Let me say that, perhaps,
none rise higher than this, viz., the substitutional sacrifice of life for
life, the death of the cross no more than a martyrs death, to which the
Deity of the Sufferer gave all its value - the mass go lower far, as, for
instance among those not absolute materialists, Mr. Hudson and Mr. Ham.
And it is a truth never to he forgotten, that the infinite value
which pertains to the one sacrifice of Jesus, arises, not from any inherent
dignity or value in man, as the subject of redemption, nor from the nature or
extent of the penalty due to sinners, but . . . from His own essential Deity,
and from the fact of His having laid down His life in obedience to the
commandment of His Father, God" (What is Man? p. 51).
But the death of
the cross was no mere martyrs death. It was that surely: the Prince of
witnesses did there lay down His life in testimony to the truth that He had
come from heaven to declare But there was much more than that, and much more
than the substitutional giving up of life for life. "He who knew no sin was
made sin" there. "He was made a curse for us." And that solemn 22nd psalm,
which, as we know, the Lord on the cross applies to Himself; declares to us a
death exceptional in its character from that of all beside. Not merely in its
being vicarious; that is not the point; but in what that vicariousness
involved.
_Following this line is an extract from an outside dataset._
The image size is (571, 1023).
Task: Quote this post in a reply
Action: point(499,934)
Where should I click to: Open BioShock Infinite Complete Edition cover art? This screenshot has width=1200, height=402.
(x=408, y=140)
No mere giving up of life - no pain of death - no bitterness of
persecution - could have wrung that awful cry from the Lord of life and glory,
"My God, my God, why hast Thou forsaken me?" That was the cup He dreaded. That
was what the sacrifice involved. Not, as has been said, a quantum of suffering.
But isolation from the presence and communion of One who had been from His
mothers womb His trust and joy. It was the blood of One who had thus been
laden with our burden of iniquities, and borne our sins in His own body on the
tree, that alone could atone, alone could cleanse. The blood of a sin-offering,
burned upon the ground outside the holy place, and outside the camp, alone
could be "brought into the sanctuary by the high-priest for sin."* Even so
Jesus suffered, the Holy One in the sinners place of wrath and distance
from a holy God. If He did not, we have no blood of atonement, no efficacious
sacrifice at all.
*Heb. xiii.
Thus annihilation strikes at the
vitals of Christianity; while instead of resolving the problem of the existence
of evil, it is a giving up of it rather as hopelessly insoluble. It is the
mechanical stamping out of a life designed for eternity, given of God but
resumed by Him, as if defeated in the object for which life was given. By that
very fact it is the triumph of evil rather than its defeat.